A.PEDV S1基因的扩增;B.目的片段和载体的双酶切;C.菌液PCR鉴定
2.2 PEDV S1蛋白的表达与纯化
将测序正确的pET32a-PEDV-S1质粒转到E.coliBL21(DE3)中,以1 mmol·L-1的IPTG诱导表达后SDS-PAGE检测,在大约70 ku处可见与预期结果一致的条带,而空载诱导后,未出现此条带(图2A),且S1 重组蛋白以包涵体的形式存在(图2B)。用Ni-NTA纯化后,得到纯度较好S1重组蛋白(图2C)。
A.PEDV S1重组蛋白的诱导表达(M.蛋白质相对分子质量标准;1.pET-32a空载体未诱导菌体;2.pET-32a空载体诱导菌体;3.pET-32a-S1表达载体未诱导菌体;4.pET-32a-S1表达载体诱导菌体);B.PEDV S1重组蛋白的可溶性鉴定(M.蛋白质相对分子质量标准;1.菌体裂解后上清;2.菌体裂解后沉淀);C.PEDV S1重组蛋白的纯化
2.3 双峰驼免疫
用纯化后的截短PEDV S重组蛋白免疫阿拉善双驼峰,在最后一次免疫后第4天,用间接ELISA检测S蛋白抗体效价,结果显示,双驼峰血清中PEDV S抗体效价高达1∶256 000(图3)。

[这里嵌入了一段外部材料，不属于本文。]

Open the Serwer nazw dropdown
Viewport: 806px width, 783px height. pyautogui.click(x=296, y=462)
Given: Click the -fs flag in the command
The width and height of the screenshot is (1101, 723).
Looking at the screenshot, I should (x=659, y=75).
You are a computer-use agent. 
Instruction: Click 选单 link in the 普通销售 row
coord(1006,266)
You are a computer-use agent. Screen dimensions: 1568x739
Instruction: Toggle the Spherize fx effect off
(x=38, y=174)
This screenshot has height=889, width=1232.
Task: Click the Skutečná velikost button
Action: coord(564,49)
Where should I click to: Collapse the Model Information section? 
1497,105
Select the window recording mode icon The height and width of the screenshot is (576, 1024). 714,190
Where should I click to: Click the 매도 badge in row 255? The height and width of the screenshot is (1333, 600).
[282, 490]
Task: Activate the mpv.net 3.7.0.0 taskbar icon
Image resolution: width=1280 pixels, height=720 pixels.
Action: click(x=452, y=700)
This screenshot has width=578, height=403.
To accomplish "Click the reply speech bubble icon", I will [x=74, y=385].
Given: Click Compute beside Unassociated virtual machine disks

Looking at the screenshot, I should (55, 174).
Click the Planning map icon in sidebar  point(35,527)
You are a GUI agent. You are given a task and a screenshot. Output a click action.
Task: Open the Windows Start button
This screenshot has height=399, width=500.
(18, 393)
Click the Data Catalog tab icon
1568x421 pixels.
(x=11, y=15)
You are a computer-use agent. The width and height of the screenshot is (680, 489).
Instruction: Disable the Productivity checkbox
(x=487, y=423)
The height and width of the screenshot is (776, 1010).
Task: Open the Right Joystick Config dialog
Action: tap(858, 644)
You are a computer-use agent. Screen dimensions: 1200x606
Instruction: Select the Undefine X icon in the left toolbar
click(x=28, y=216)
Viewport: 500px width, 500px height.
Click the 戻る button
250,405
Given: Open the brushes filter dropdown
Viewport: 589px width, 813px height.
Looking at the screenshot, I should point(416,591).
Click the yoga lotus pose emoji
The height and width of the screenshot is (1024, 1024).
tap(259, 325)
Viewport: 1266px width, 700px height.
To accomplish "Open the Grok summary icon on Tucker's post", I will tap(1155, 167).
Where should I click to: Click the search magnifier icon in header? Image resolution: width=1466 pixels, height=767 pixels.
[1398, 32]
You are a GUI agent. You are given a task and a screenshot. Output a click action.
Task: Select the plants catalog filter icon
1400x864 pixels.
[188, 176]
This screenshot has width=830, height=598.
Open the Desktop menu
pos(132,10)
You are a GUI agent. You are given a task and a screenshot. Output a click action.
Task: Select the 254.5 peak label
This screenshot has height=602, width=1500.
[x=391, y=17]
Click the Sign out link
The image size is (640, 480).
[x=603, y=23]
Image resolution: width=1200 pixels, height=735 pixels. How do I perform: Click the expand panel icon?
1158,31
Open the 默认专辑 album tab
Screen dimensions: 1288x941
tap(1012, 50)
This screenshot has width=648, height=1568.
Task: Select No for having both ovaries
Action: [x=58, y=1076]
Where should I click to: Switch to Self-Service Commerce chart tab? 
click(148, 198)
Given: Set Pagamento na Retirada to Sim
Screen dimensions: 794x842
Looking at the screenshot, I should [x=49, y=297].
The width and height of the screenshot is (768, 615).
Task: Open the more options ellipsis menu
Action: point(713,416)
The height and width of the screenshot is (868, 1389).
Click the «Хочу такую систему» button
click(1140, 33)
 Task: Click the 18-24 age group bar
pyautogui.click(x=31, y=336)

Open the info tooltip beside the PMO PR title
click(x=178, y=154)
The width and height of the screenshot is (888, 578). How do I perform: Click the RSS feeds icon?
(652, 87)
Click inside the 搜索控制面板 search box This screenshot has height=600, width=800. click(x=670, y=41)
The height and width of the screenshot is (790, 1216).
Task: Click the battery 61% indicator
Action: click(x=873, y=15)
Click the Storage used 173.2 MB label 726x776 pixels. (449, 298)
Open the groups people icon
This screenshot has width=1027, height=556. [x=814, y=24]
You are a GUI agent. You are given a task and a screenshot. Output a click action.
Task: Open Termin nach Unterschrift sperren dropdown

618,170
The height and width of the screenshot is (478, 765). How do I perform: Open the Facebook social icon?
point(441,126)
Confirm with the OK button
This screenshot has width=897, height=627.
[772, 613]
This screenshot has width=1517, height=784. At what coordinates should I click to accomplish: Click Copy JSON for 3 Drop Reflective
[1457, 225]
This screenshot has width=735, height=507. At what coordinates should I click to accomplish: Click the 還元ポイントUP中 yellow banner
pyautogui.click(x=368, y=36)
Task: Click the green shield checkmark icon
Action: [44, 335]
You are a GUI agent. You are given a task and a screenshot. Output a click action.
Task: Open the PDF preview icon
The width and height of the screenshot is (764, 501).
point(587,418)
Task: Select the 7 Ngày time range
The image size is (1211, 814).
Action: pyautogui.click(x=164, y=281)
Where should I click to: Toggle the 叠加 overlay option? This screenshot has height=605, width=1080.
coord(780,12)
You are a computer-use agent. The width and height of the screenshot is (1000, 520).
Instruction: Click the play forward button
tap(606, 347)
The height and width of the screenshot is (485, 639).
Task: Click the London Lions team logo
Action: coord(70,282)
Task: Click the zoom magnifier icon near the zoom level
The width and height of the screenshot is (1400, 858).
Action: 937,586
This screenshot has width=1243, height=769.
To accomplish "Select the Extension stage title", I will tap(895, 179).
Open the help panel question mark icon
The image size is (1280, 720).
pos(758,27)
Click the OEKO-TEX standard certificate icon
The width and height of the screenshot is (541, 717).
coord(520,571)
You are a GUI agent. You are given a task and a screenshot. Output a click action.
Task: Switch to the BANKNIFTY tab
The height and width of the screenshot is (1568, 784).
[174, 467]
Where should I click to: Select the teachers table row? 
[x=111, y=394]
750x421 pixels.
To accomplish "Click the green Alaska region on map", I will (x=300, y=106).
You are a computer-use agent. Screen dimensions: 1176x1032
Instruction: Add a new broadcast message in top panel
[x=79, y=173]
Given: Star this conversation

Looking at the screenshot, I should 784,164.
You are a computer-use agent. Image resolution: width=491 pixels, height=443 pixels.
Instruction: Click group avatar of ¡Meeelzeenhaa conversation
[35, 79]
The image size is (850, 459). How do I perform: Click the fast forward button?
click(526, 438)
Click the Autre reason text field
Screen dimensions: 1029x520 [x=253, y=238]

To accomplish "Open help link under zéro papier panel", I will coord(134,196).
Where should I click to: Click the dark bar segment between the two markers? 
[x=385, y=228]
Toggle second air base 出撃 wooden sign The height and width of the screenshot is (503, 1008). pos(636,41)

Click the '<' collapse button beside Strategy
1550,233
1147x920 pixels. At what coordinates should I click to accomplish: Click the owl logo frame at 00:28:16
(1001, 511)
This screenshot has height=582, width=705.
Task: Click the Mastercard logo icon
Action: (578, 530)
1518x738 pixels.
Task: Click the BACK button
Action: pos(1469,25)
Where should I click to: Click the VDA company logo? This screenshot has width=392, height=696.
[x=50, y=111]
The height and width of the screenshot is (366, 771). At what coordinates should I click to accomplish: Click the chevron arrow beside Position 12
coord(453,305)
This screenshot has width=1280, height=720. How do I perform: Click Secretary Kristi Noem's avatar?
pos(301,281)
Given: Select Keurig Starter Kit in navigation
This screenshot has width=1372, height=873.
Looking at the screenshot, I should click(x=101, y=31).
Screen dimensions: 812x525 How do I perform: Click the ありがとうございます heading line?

图3 ELISA检测骆驼血清中PEDV S1特异性抗体效价
2.4 VHH噬菌体展示文库的构建
采集200 mL骆驼外周抗凝血,分离外周血淋巴细胞。提取RNA,反转录成cDNA。通过巢式PCR扩增VHH片段,第一轮回收700 bp左右目的条带(图4A),第二轮PCR回收 400 bp左右条带(图4B)。将VHH片段构建至pCANTAB 5E载体中,电转化至TG1感受态得到噬菌体展示文库,该文库库容约为2.1×107,阳性率约为85%(图4C)。
A和B.扩增VHH基因;C.VHH文库的阳性率鉴定
2.5 PEDV S1蛋白特异性纳米抗体的筛选
对噬菌体展示文库进行救援后,经过3轮淘选后,富集率可以达到1 673(图5A)。将第3轮淘选后的重组噬菌体侵染对数期 TGI细胞,涂布至 LB/AMP-GLU平板,挑取96个单菌落,共挑取2轮,进行粗提,通过ELISA鉴定粗提物与PEDV S蛋白的反应性,结果如5B,随机选取的96个单克隆中有23个为阳性克隆,对阳性克隆进行测序分析,鉴定出了6个序列不同的纳米抗体,并依次命名为Nb1~Nb6(图5C)。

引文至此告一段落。